Public space is important element in the city since Greek and Roman periods. Based on the history of public space, there were agora and forum. These public spaces function not only as gathering space, community actualization, but also, as symbolization of the city. How the city give the citizen’s right. The successful of a public space very depend on how far the public space can accommodate to society requirement. Accommodate to its consumer whoever: old and young, big and small, man and woman, and others. Everyone has the same right to access public space.
In development country, like Indonesia, the urban equity problems of urban space are increasingly complex. The problem of the marginal, the forgotten, the silent, and an undesirable people as well as other social issues are clearly unresolved in the master plan of the city. "Cities for the Citizen '(Douglas & Friedmann, 1998) serves a slogan. As another Asian’s public space, every historical city in Java Island Indonesia has public space that located at traditional Javanese city center. The traditional public space’s name is alun-alun.
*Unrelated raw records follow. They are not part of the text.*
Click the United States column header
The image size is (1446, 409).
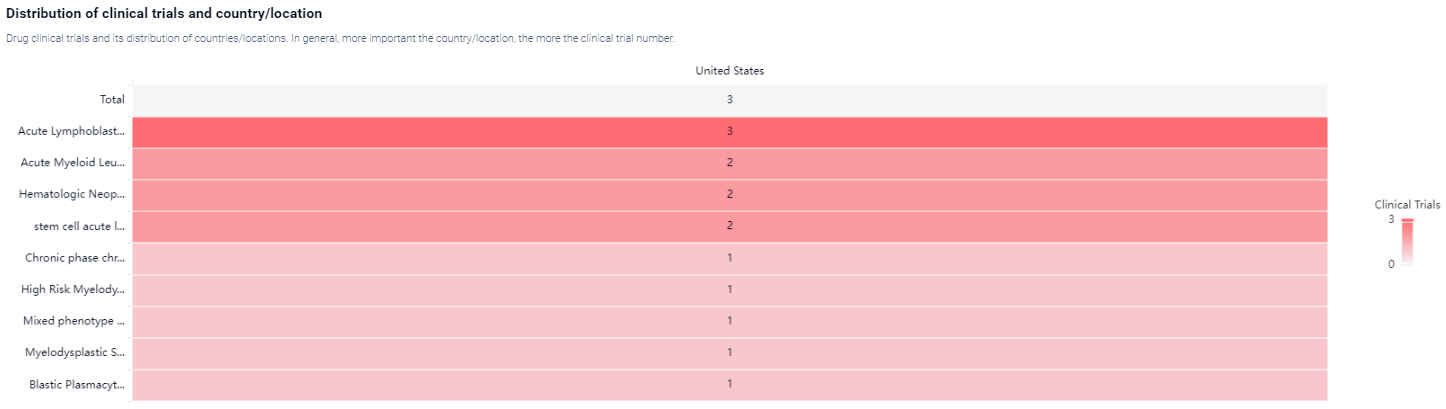point(730,71)
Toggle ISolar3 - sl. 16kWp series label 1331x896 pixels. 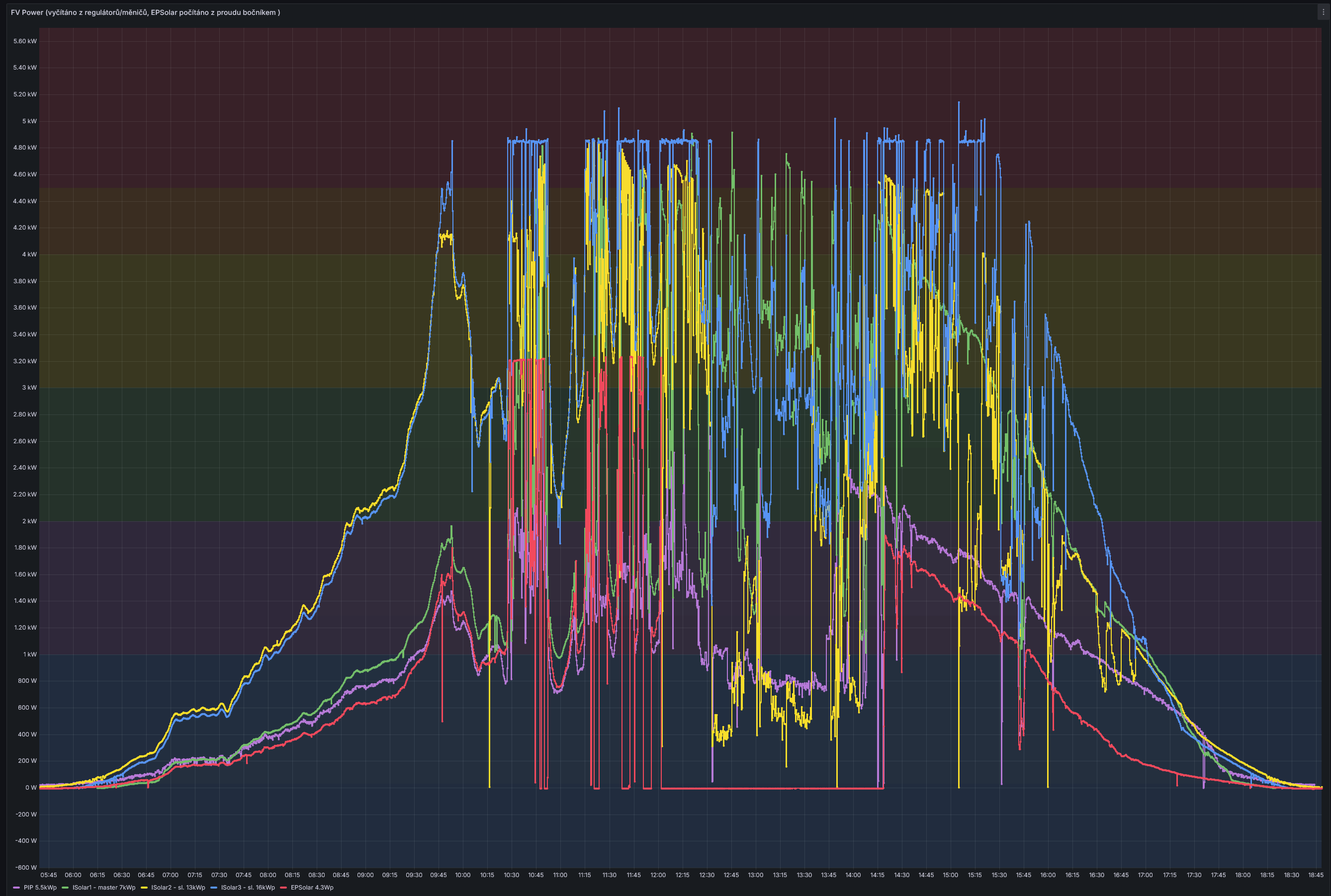[248, 888]
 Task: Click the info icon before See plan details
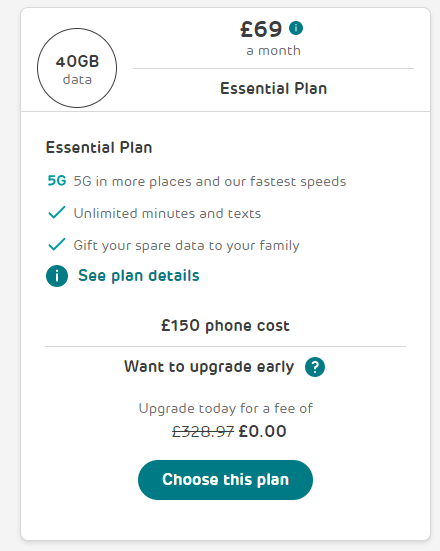coord(57,276)
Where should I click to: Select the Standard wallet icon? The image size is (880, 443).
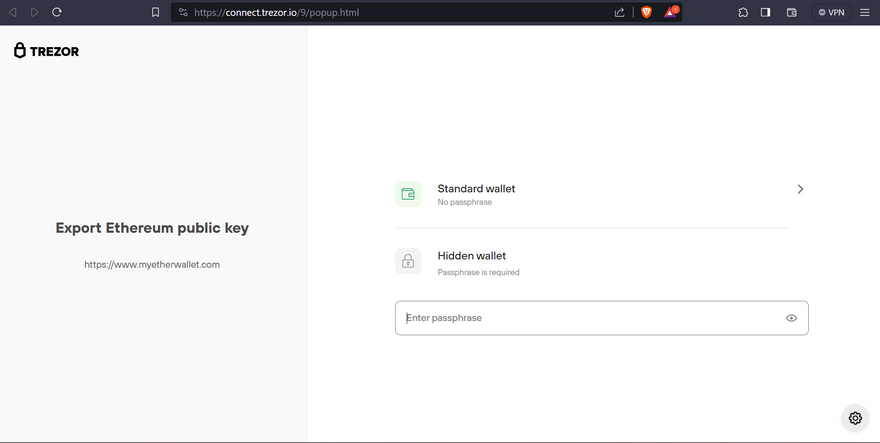coord(408,194)
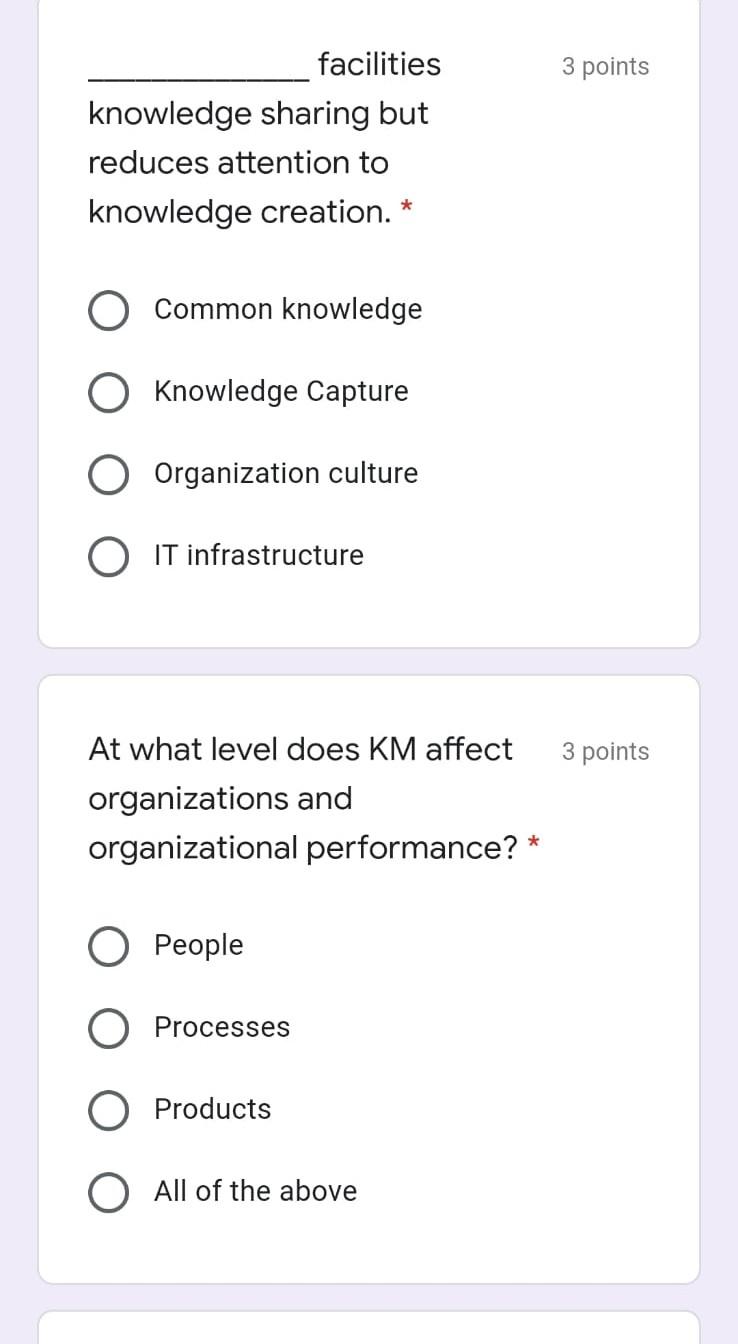Viewport: 738px width, 1344px height.
Task: Click the People option label
Action: (198, 945)
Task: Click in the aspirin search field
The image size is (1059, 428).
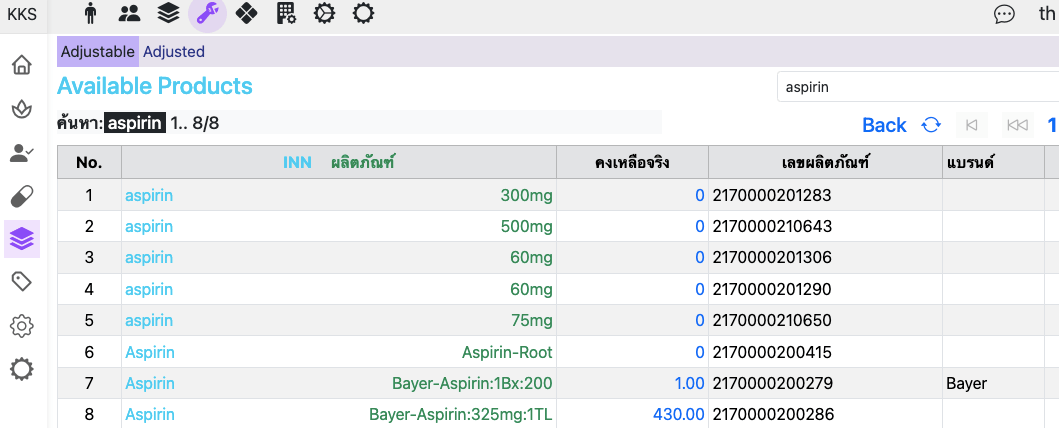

Alun-alun is a square surrounded by mosque, offices, and market. As a square, alun-alun becomes a gathering space in daily and a festival space in seasonal. There are many activities there, like: sekatenan (in Yogyakarta and Solo), ceremony, sport, music festival (in Semarang), mosque activities, and others. Actually, everybody can participate in this space. It is free and sometime no charge. But, the problem is there is no enough public space’s equipment to everybody, like disabled, elderly, children, and pregnant woman and also breastfeeding mothers. There is no clear zone for hawkers so that they occupy pedestrian ways. And there is no restricted zone for undesirable people like homeless/street people with the result that safety image degradation in this place. So, there is no clear equity space in this public space.
Based on the rational background above, this research want to know how the equity in Indonesia’s public space especially for marginal people and marginal uses?
The research aim is to formulate the urban equity in Indonesia’s public space. The formulation can be achieved by comparing traditional and modern public space in Indonesia. This research attempts to combine both quantitative and qualitative methods. The quantitative methods will be used to identify the characteristic patterns of traditional and modern public space in Indonesia. The qualitative methods will be used in order to capture existing urban equity phenomena in both traditional and modern public space. This research need to understand the existing conditions and expectations about the real conditions that can reflect equity aspect in public space.
The objectives are to analyze the urban equity forms in traditional public space and to analyzing the urban equity forms in modern public space; after that is to compare the pattern of urban equity in traditional and modern public space; and finally formulating the types of urban equity forms that emerge in Indonesia’s public space.
The expected results are the patterns of urban equity in Indonesia’s public space. This pattern mapping can be composed of a zoning area for every marginal activities and uses.